Your answer is to be the count alone: the number of lines in the data below where "Open" appears.

━━━━━ Data ━━━━━

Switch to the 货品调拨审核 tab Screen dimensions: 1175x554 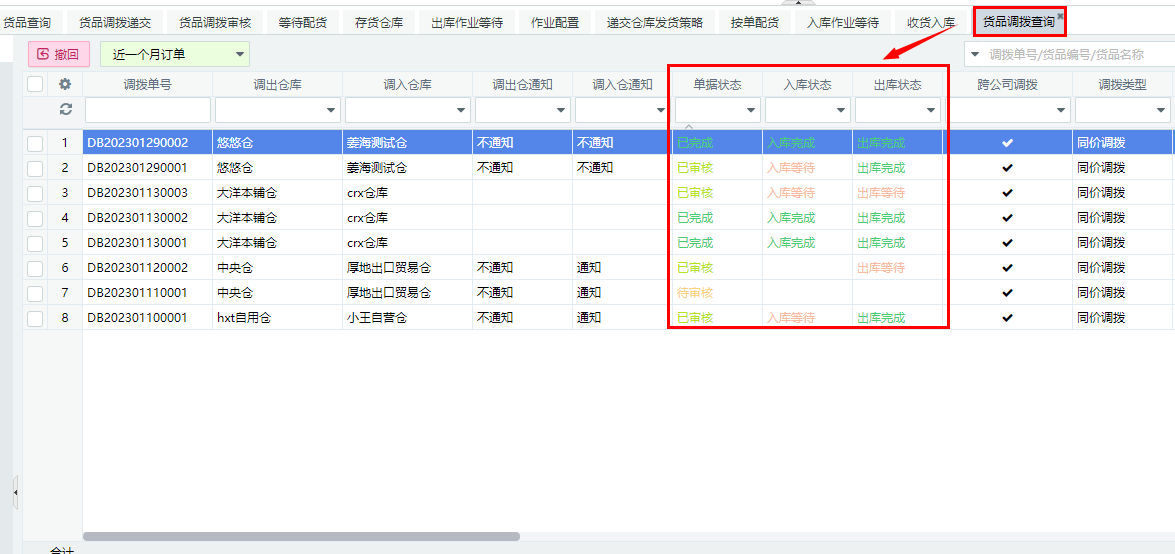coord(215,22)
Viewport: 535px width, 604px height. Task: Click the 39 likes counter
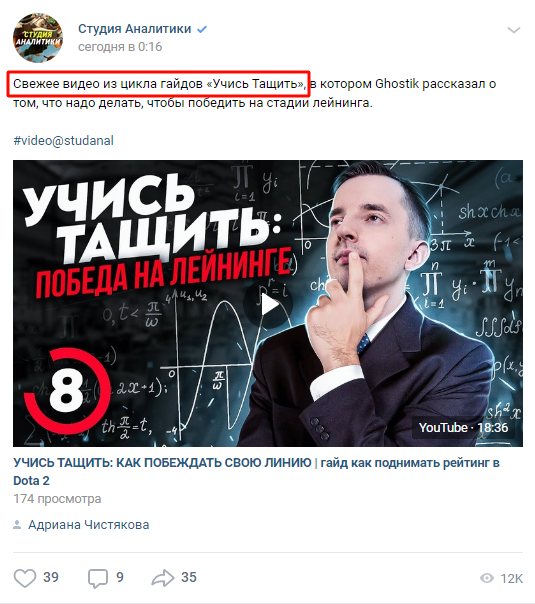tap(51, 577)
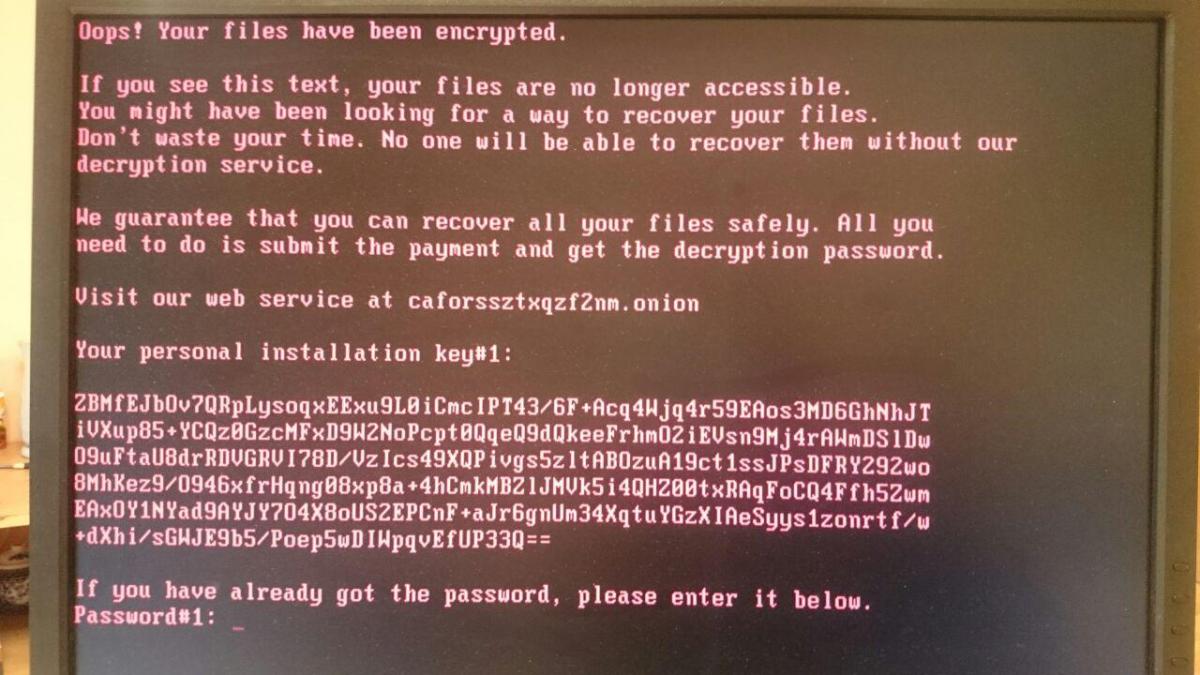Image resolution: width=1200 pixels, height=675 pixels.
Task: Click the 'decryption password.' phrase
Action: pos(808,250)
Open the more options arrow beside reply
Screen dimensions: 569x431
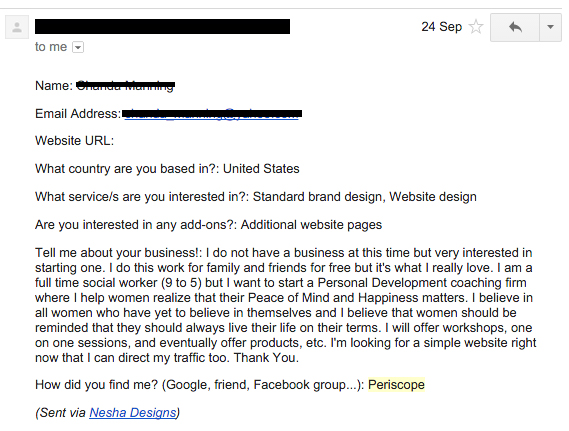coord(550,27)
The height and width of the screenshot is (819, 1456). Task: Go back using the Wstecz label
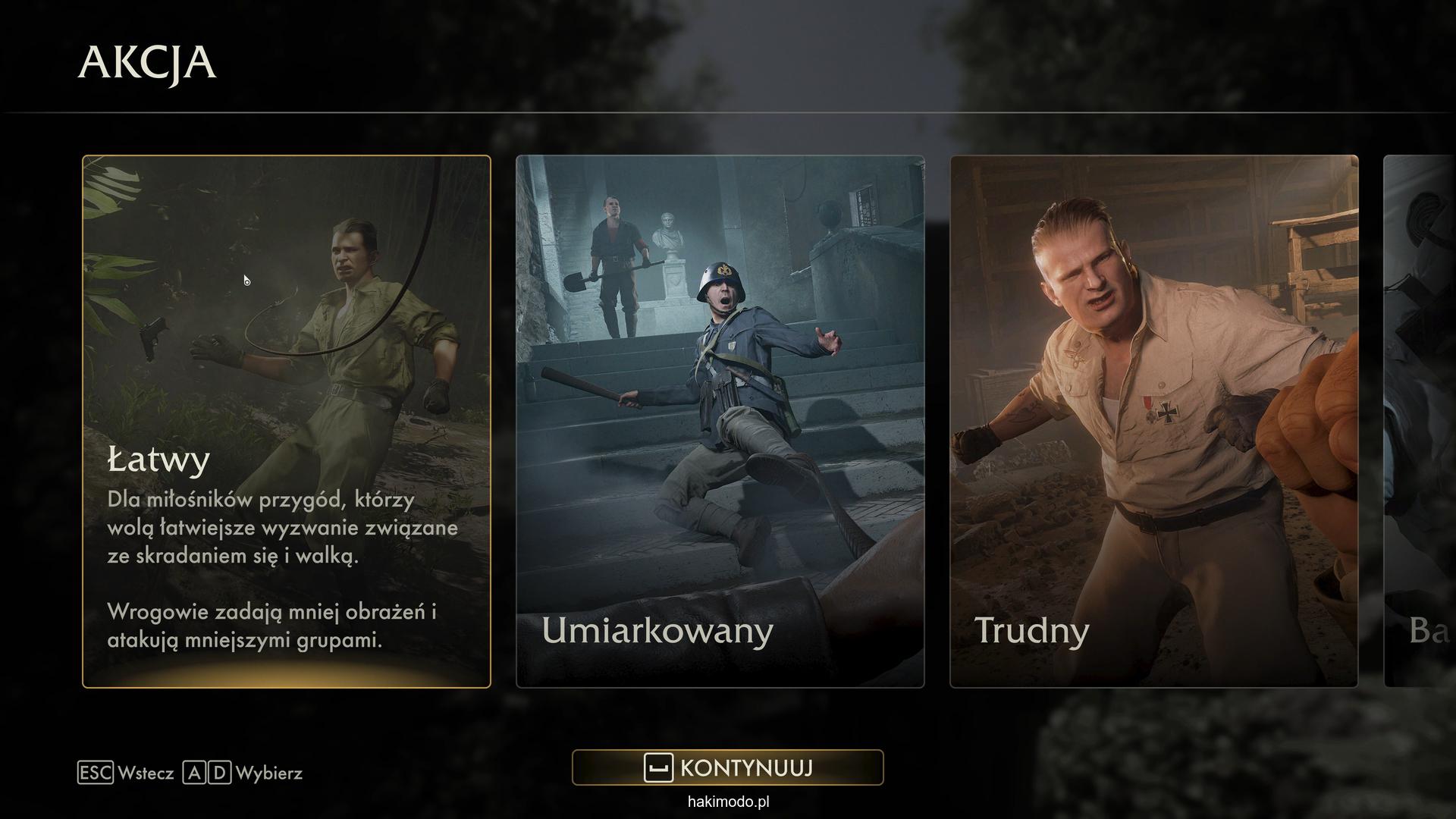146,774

━━━━━
━━━━━ Data ━━━━━

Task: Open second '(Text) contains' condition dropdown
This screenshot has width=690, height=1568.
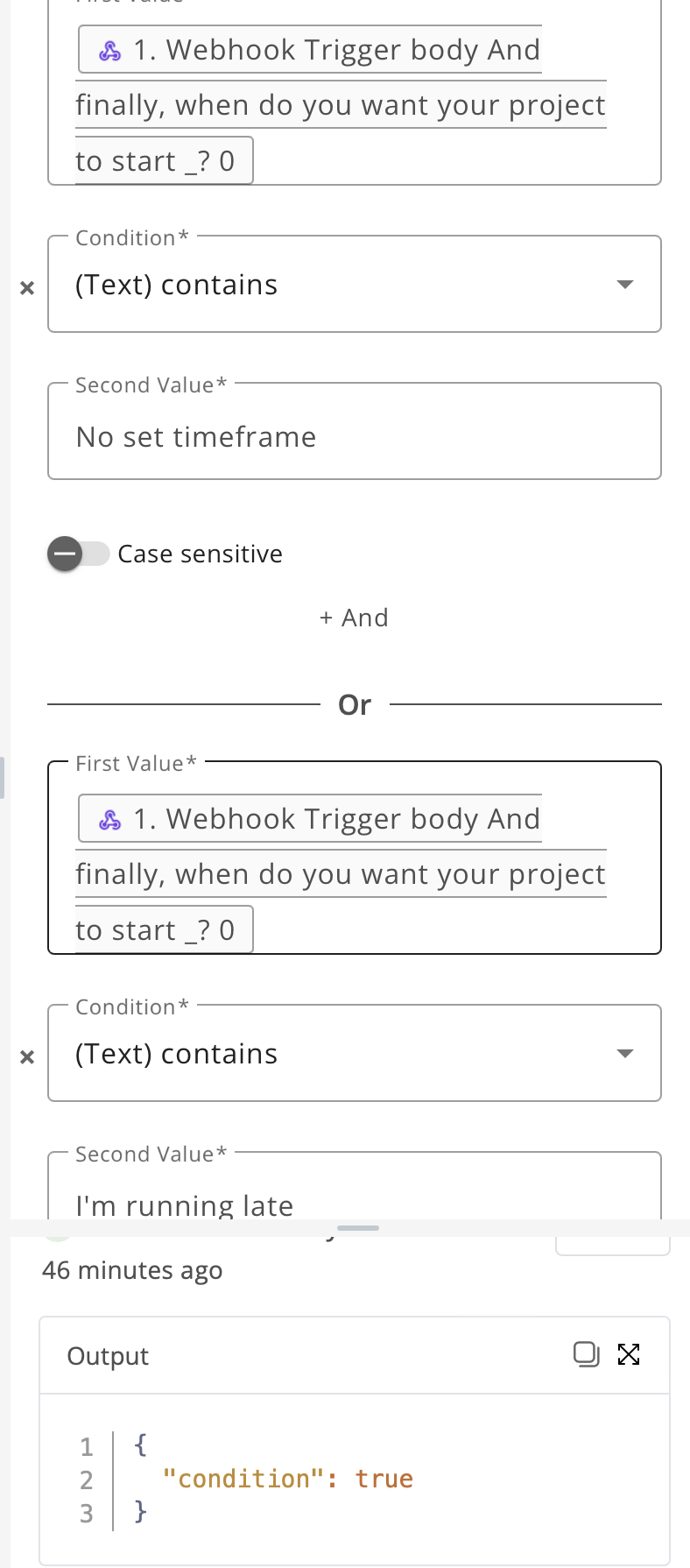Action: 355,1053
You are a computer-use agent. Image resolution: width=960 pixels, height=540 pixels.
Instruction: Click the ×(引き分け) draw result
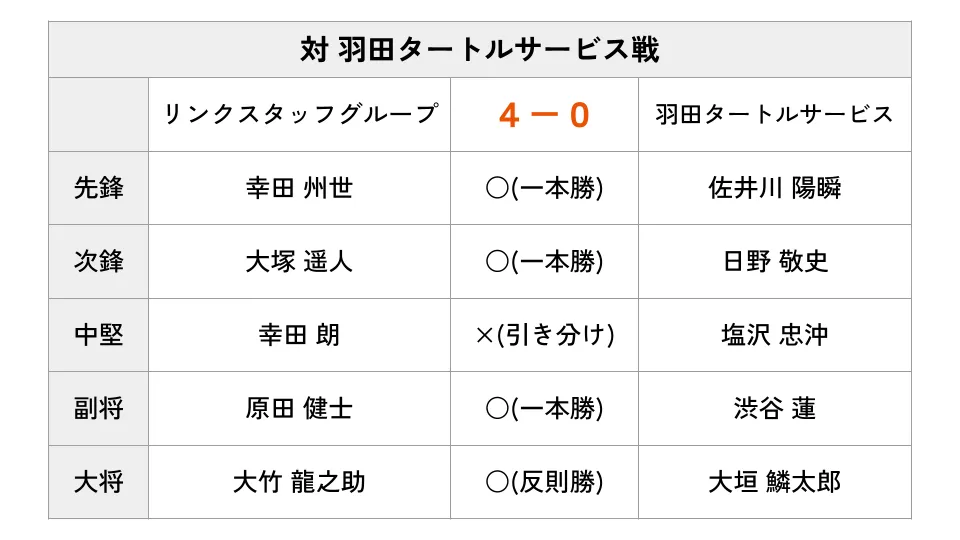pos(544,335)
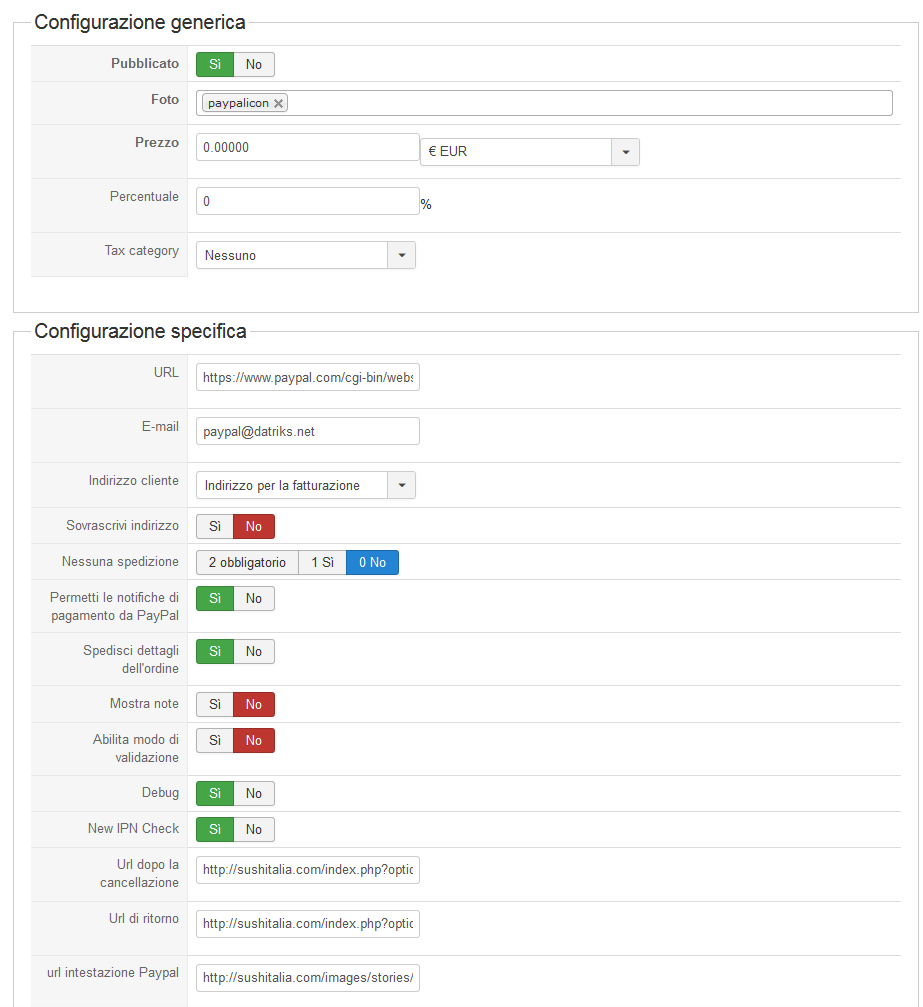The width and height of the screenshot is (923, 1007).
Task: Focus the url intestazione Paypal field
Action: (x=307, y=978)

━━━━━

▸ **Expected answer**
2